My first experience with integrative medicine was a good one. No one had ever sat down with me and tried to find a reason that I'm so terribly overweight, or why my blood pressure is high enough for two people. After a while, she managed to determine that, having come from a family with three alcoholics, and having had a problem with alcohol in the past myself, I was doing little more than to look for a way to fill what she called a "huge hole" in my life. She explained that my serotonin levels were probably all off, inhibiting my ability to absorb B vitamins, which are a big reason that I'm having such trouble just getting my ass in gear most of the time. She has put me on an ACE inhibitor to try and regulate my blood pressure, has given me a generic form of Wellbutrin to help me deal with the serotonin levels (she also explained the "low risk of sexual side effects" that they talk about in the commercials; apparently this one doesn't interfere with sexual pleasure as do many of the other drugs in its class), has put me on an inflammation cleanse (no dairy, no gluten for at least 25 days), gave me a number of other supplements (fish oils for circulation, B vitamins, and amino acid supplements), told me to walk 5 minutes a day (to start; I love to walk, and it's been a long time since I've been able to walk more than a block without having to stop), and given me a guided meditation to help me re-program some of this crap that's been running through my head for close to 50 years.

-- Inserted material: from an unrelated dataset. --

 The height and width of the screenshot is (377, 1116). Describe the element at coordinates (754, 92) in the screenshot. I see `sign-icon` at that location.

She asked me if I saw myself at 200 lbs. I told her that was too heavy for me, and she said, "don't worry about that, it's a whole lot less heavy than you are now". I said, yeah. I'd feel so much better at 200 lbs than at over 350 (she couldn't get a read on her scale). She said, OK, we can do it, then. None of this "here are some pills, try and lose weight"; I got the sense that we are working together on this one.
What I got, more than anything, was the sense that she took the time to talk to me, to learn about me, to find out about me. Yes, I got pills, but I got pills with an eye towards replacing them with better health. And, maybe for the first time, someone took a look inside my head (that's scary, isn't it?) and tried to figure out what was going on in there.
In all, a good day. The cleanse is going to be a pain, but a temporary one. Some of the supplements I'll be taking for the rest of my life, but that's OK; I probably should have been taking them all along.